*Ihre Aufgaben:*
#1 Wer übernimmt laut dem vorliegenden Text die Versuchsdurchführung?
#2 Übersetzen Sie diesen Satz aus dem vorliegenden Text ins Englische: „Die Wirkung auf den Fischabstiegserfolg soll in einer zweiten Feldstudie überprüft werden.“

*Vorliegender Text:*
- - - - -

Mit Projektbeginn im September 2025 wird die Anpassung und Wiederinbetriebnahme des Versuchsstand aus Phase I vorbereitet. In OptiPass II sind ethohydraulische Laborversuche mit einem Vertreter der taxonomischen Gruppe der Salmonidae in drei verschiedenen hydraulischen Situationen geplant. Setup 1 entspricht dabei dem Stand der Technik bei der Gestaltung von Bypasseinstiegen mit starken räumlichen Geschwindigkeitsgradienten. Im Setup 2 wird der SVG in einem Abschnitt der Versuchsrinne allmählich ansteigen, sodass ein Grenzwert abgeleitet werden kann, bei dessen Überschreitung eine große Wahrscheinlichkeit von Meidungsreaktionen gegeben ist. Die Geometrien der beiden Setups entsprechen dabei denen aus Phase I. Für Setup 3 wird auf Basis der vorherigen Ergebnisse der Bypasseinstieg optimiert und das Fischverhalten bei optimierter Einstiegsgeometrie untersucht. Die Betreuung und Einrichtung des Versuchsstands übernimmt das IWD, die Versuchsdurchführung das IGF. Das Videomaterial wird vom IWD analysiert und die Trackingpfade von SJE und IGF mit statistischen Algorithmen ausgewertet. Zusätzlich ist eine Feldstudie am WKA Standort Shakhirmardan (Usbekistan) geplant. In Phase I wurde hier bereits die Übertragbarkeit der Laborergebnisse auf das Freiland überprüft und ebenfalls ein Meidungsverhalten der lokalen Fischart Snow Trout (Schizothorax eurystomus) dokumentiert. In Phase II ergibt sich die Möglichkeit, eine optimierte Bypassgeometrie zur Verbesserung der Bypassfuktion zu erarbeiten und umzusetzen. Die Wirkung auf den Fischabstiegserfolg soll in einer zweiten Feldstudie überprüft werden. Die Feldstudie wird aus logistischen Gründen von Vertreter:innen aller Konsortiumsmitglieder durchgeführt. Die Ergebnisse der Labor- und Freilandstudie der 2. Phase sollen in die Planungsempfehlungen, aus Phase I erweitern. SJE startet bereits in der frühen Projektphase mit der Entwicklung eines Tools zur Planung und Optimierung von Bypässen, das laufend mit neuen Erkenntnissen aus dem Projekt erweitert wird. Der frühe Einstieg ist möglich, da SJE bereits auf Ergebnisse aus OptiPass I zurückgreifen kann.

- - - - -

*Datenübersicht:*
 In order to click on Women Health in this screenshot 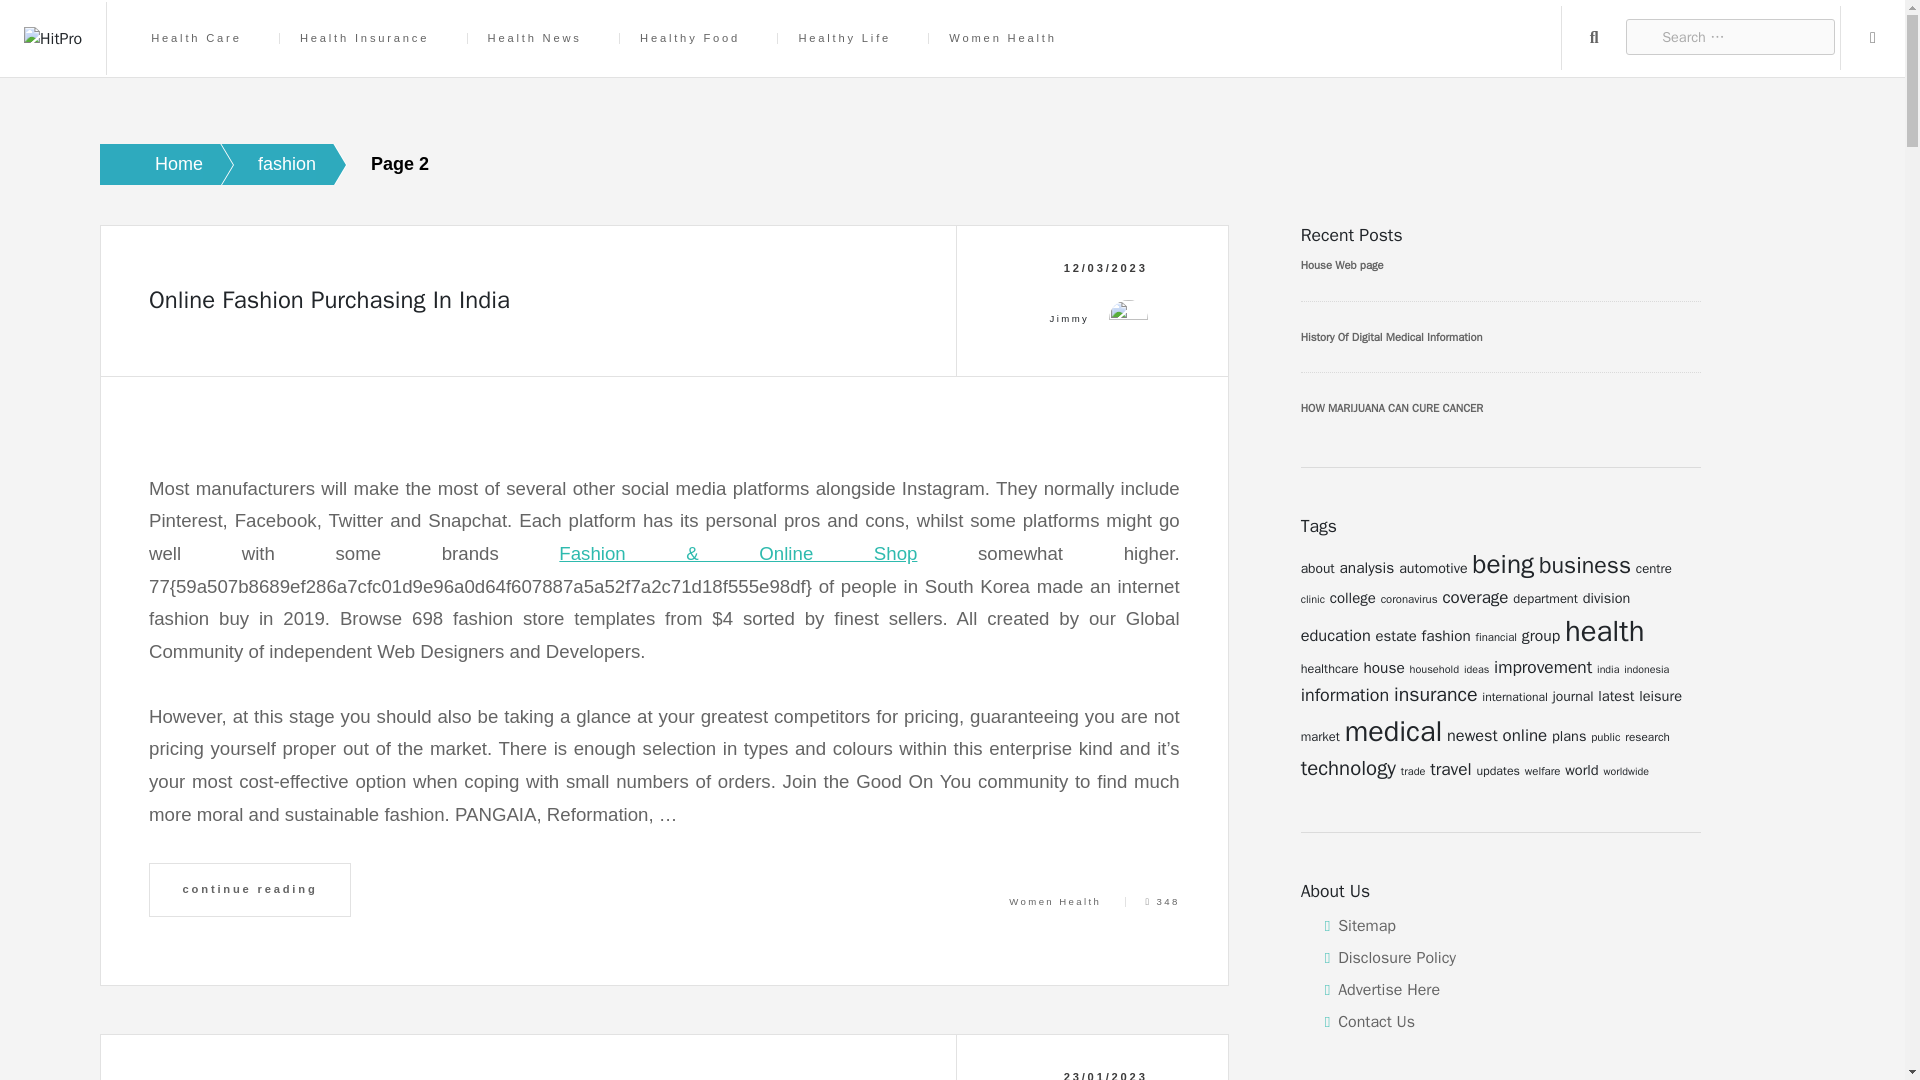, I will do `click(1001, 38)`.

- - - - -

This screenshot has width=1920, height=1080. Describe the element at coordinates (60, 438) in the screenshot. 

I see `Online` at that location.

- - - - -

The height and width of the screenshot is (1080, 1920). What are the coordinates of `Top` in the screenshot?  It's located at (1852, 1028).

- - - - -

*Gegebene Antworten:*
#1 Das IGF übernimmt die Versuchsdurchführung.

#2 The effect on fish downstream migration success is to be assessed in a second field study.